- _Task data_:
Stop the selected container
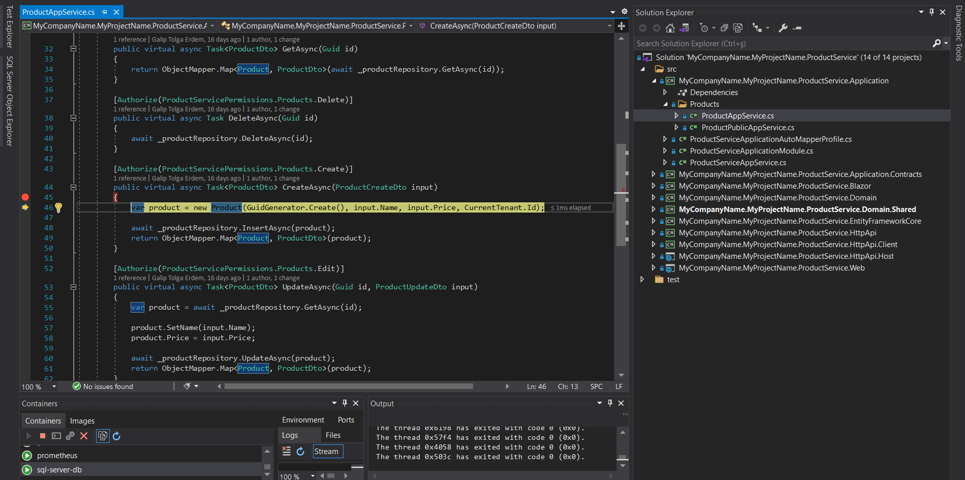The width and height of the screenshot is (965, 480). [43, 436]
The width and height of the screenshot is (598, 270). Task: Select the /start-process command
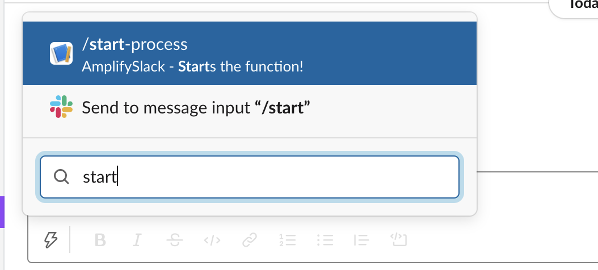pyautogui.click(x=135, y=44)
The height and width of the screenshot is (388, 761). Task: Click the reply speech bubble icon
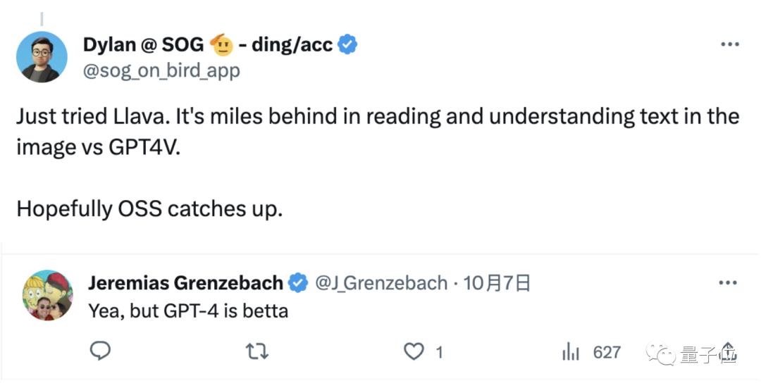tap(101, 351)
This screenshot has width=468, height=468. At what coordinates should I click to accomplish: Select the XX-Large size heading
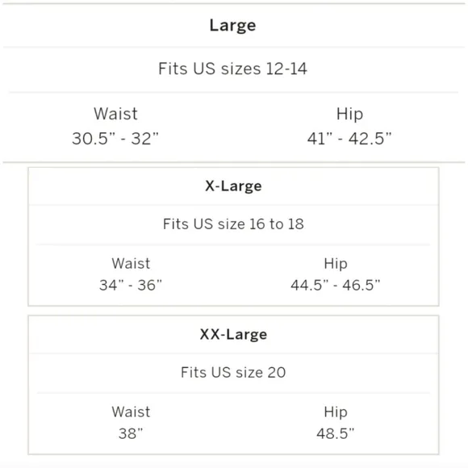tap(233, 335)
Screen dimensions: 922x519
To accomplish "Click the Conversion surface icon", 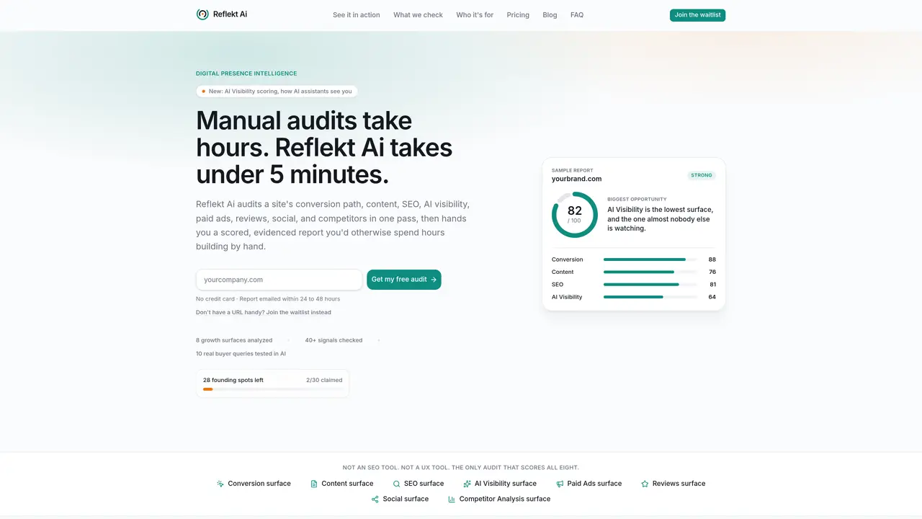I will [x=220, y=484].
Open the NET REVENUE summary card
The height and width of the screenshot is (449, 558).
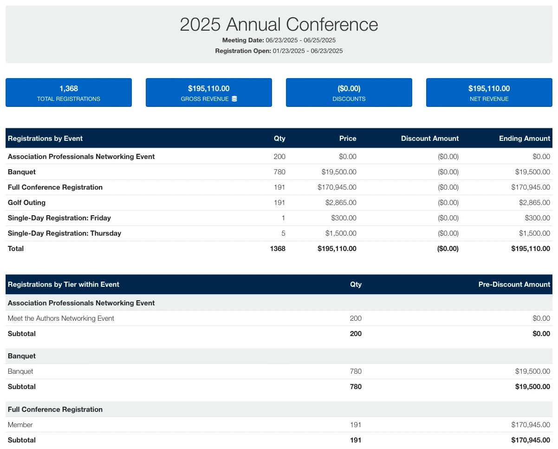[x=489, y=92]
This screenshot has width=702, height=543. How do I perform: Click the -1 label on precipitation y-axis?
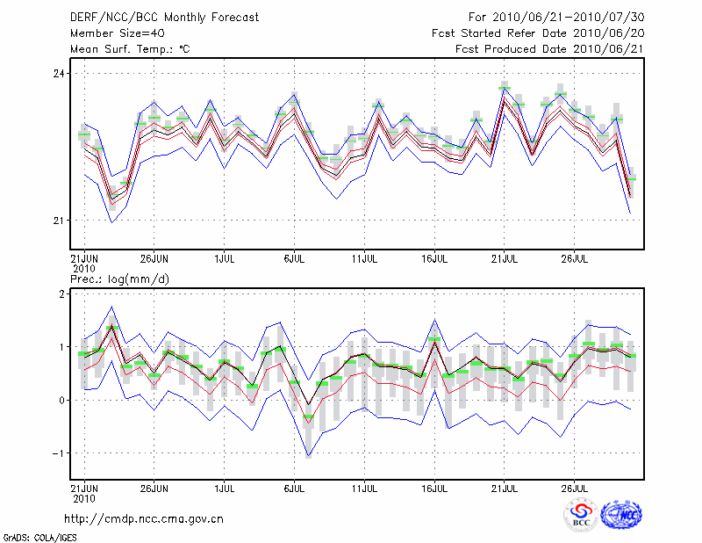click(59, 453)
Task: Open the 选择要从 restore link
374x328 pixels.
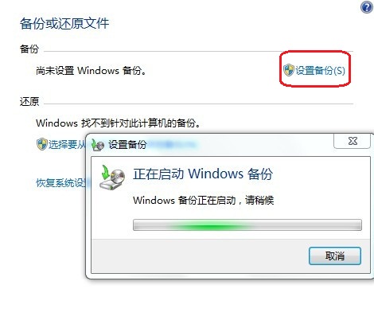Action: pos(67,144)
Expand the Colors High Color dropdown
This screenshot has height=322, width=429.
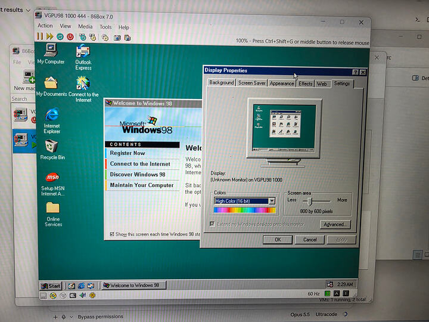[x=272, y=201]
---
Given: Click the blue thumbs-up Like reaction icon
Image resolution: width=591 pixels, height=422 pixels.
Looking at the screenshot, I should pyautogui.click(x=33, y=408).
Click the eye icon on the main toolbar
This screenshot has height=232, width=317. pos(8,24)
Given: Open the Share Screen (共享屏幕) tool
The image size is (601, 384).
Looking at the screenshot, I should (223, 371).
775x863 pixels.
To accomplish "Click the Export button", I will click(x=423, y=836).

- _Prompt_: The answer must consist of every line from the records above that holds "Given".

- _Written answer_:
Given: Click the blue thumbs-up Like reaction icon
Given: Open the Share Screen (共享屏幕) tool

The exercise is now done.